Убитый бандит лежал лицом кверху, раскрыв в полуоскале кривой рот, черная борода его была вся покрыта капельками дождя, и ослепительно белые зубы просто сияли на фоне этой бороды, как жемчуг в куче навоза. Оскал был, признаться, устрашающим. Неприятное зрелище, но у меня характер не самый робкий и меня такой улыбкой не испугаешь. Я пальцы на всякий случай к сонной артерии все же приложил. Биения крови не прослушивалось, тогда я просто перевернул тело одной рукой, поскольку вторая была автоматом занята, и тут только вспомнил, что опять забыл набить патронами рожок,

а незаряженный автомат мне только мешает. Снимать рюкзак с плеч было неприятно, но не трудно. Копаться в рюкзаке здесь, на месте, я посчитал слишком опасным и решил просто отнести его целиком.

И только я выпрямился, как сбоку раздался голос с явным кавказским акцентом:

— Вот как… Теперь православные попы мародерством занимаются…

Я одной левой рукой поднял бесполезный автомат и наставил ствол на человека, к моему удивлению, не в привычной камуфляжке, а в черном, как моя ряса, вполне приличном костюме, лежащего прямо на мокрой и грязной траве. Только одна половина его лица была заклеена пластырем, из-под которого высовывались марлевые тампоны, пропитанные свежей кровью. Рана, похоже, была совсем свежей и получена уже после того, как заслон солдат столкнулся с первыми бандитами. С верхнего конца ущелья сюда пройти никто не мог. Значит, можно предположить только одно…

Человек смотрел на меня и на мой автомат без страха и даже с легкой насмешкой.

— Ага… — сказал я. — Привет.

Человек в черном костюме свой автомат на меня не наставлял. Он совсем, похоже, меня не боялся, словно знал, что оружие мое стрелять не может.

— Привет, Святой Валентин.

Вот это неприятно… Я явно не был с ним знаком, но он знал мое «погоняло», следовательно, знал и то, что я не есть священник.

— Какого тебе, матерь твою, надо?.. — решил я не затягивать знакомство и разговор на веки вечные. — Мне как, стрелять или не надо?

— Думаю, не надо, иначе тебя сразу же самого подстрелят. Со мной четыре человека.

Я не стал искать взглядом тех четверых, матерь их, что с ним пришли. Знаю этот старый фокус. Только взгляд в сторону отведешь, человек в черном костюме свой автомат поднимет. Пока он еще, кажется, вполне смирный, хотя я не понимаю, почему он оружие не поднял до того, как говорить начал. На дурака вроде бы не похож. Скорее всего надеялся договориться. Тем не менее лучше не рисковать…
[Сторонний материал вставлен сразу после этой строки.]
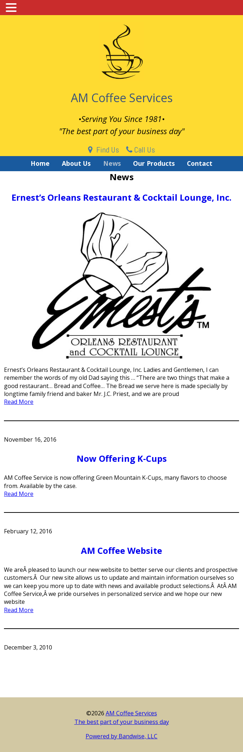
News (112, 163)
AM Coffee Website (121, 550)
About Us (76, 163)
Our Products (154, 163)
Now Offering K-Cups (122, 458)
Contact (199, 163)
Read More (18, 402)
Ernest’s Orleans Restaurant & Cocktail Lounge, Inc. (121, 197)
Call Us (140, 150)
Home (40, 163)
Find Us (103, 150)
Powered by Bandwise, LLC (121, 736)
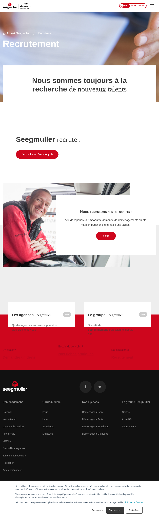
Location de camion (13, 430)
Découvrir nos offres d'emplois (37, 154)
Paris (45, 415)
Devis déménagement (14, 451)
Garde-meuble (52, 405)
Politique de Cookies (134, 502)
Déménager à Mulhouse (95, 437)
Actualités (127, 422)
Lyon (45, 422)
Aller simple (9, 437)
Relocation (8, 466)
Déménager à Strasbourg (95, 430)
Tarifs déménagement (14, 459)
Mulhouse (48, 437)
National (7, 415)
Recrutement (129, 430)
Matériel (7, 444)
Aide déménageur (12, 473)
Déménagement (13, 405)
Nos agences (90, 405)
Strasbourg (48, 430)
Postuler (106, 235)
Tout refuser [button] (134, 510)
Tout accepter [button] (115, 510)
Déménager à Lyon (92, 415)
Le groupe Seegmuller (136, 405)
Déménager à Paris (92, 422)
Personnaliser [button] (98, 510)
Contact (126, 415)
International (9, 422)
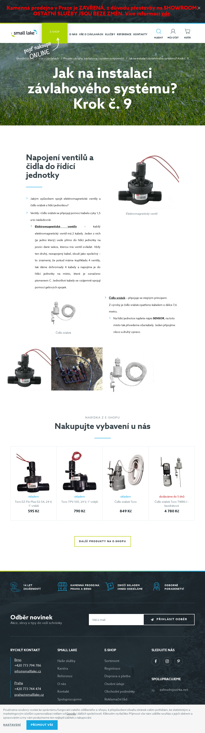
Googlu (71, 713)
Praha (18, 683)
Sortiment (112, 661)
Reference (64, 676)
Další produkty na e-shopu (102, 541)
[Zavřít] (199, 8)
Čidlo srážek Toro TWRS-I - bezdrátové (172, 504)
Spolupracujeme (69, 699)
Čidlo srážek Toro (126, 502)
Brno (17, 660)
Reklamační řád (116, 699)
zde (165, 13)
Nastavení (12, 725)
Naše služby (66, 661)
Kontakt (63, 691)
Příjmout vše (42, 725)
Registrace (112, 668)
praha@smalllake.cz (29, 694)
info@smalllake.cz (27, 671)
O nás (61, 684)
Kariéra (62, 668)
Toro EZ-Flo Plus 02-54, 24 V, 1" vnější (33, 504)
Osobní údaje (114, 684)
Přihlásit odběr (172, 619)
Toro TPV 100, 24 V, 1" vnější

— Партия будет разыграна со счетом «один-один». Только и всего…

— Не боишься смерти?

— Господь примет меня вместе со всеми моими грехами…
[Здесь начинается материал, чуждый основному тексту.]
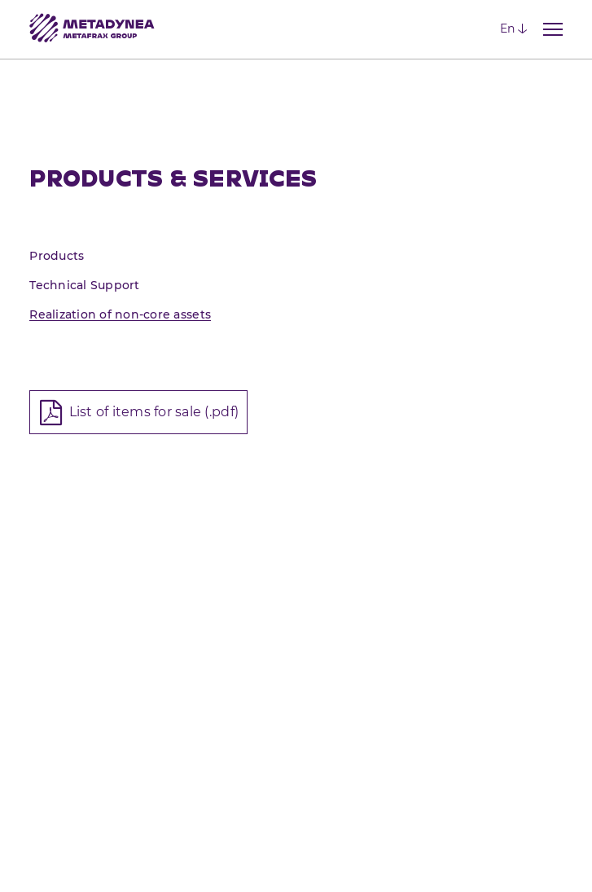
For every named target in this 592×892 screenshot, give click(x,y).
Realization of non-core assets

— Уважаю твою жизненную позицию, — усмехнулся человек в черном.

— Что там случилось, батюшка? — громко крикнул из-за бруствера лейтенант Соболенко.

Человек в черном говорил едва слышно, и до бруствера его голос не доносился.
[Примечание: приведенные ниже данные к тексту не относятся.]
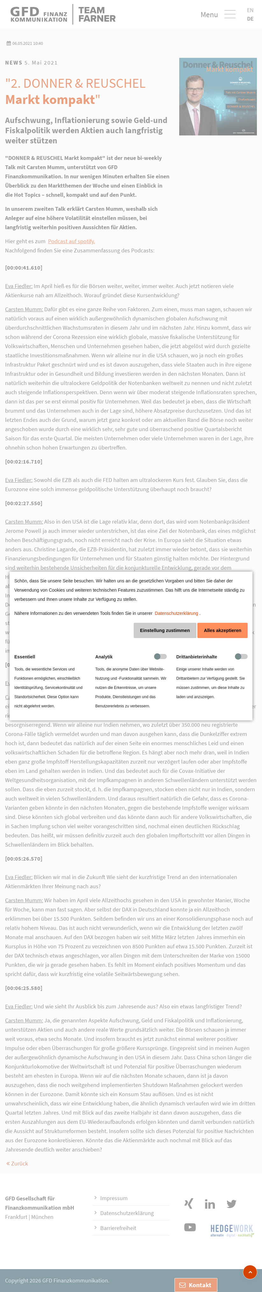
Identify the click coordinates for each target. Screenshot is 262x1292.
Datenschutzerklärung (176, 613)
— Все нормально, — ответил я. — Молитву читаю.

— Вот-вот… — согласился мой, матерь его, собеседник. — Если ты нас не сдал, значит, с тобой можно иметь дело. Я специально прибыл сюда, чтобы с тобой поговорить…

Я попытался показать себя более осведомленным в делах, следовательно, и более сильным. Осведомленность — это всегда сила. Моя догадка о происхождении его раны была вполне жизнеспособной.

— Я думал, тебя убили в вертолете. Так, по крайней мере, надеялся тот, кто стрелял.

— А кто стрелял, скажи мне по-дружески, чтобы я знал, с кого спросить… Я очень хотел бы с ним встретиться.

— Встретишься, если очень хочешь, и будь уверен, что он тебя не отпустит…

Это прозвучало и предупреждением, и угрозой одновременно.

— Я не из пугливых, — он потрогал пластырь на своем лице. Видимо, напоминание отдалось болью в ране. Эта стало заметно даже по голосу. Тем не менее и моя прозорливость произвела на человека в черном впечатление.

Пока он замолчал, раздумывая о чем-то, я присел, забросил лямку рюкзака себе за правое плечо, взял в руки автомат боевика, на ощупь проверил, опущен ли предохранитель, и второй ствол тоже навел на собеседника. Теперь я себя увереннее почувствовал, хотя не знал, заряжен ли второй автомат. Но, памятуя о нехватке патронов, я свой автомат положил на землю и все так же на ощупь нашел в кармане разгрузки убитого бандита два спаренных рожка; быстро переместил их к себе за пояс, для чего пришлось основательно подтянуть живот.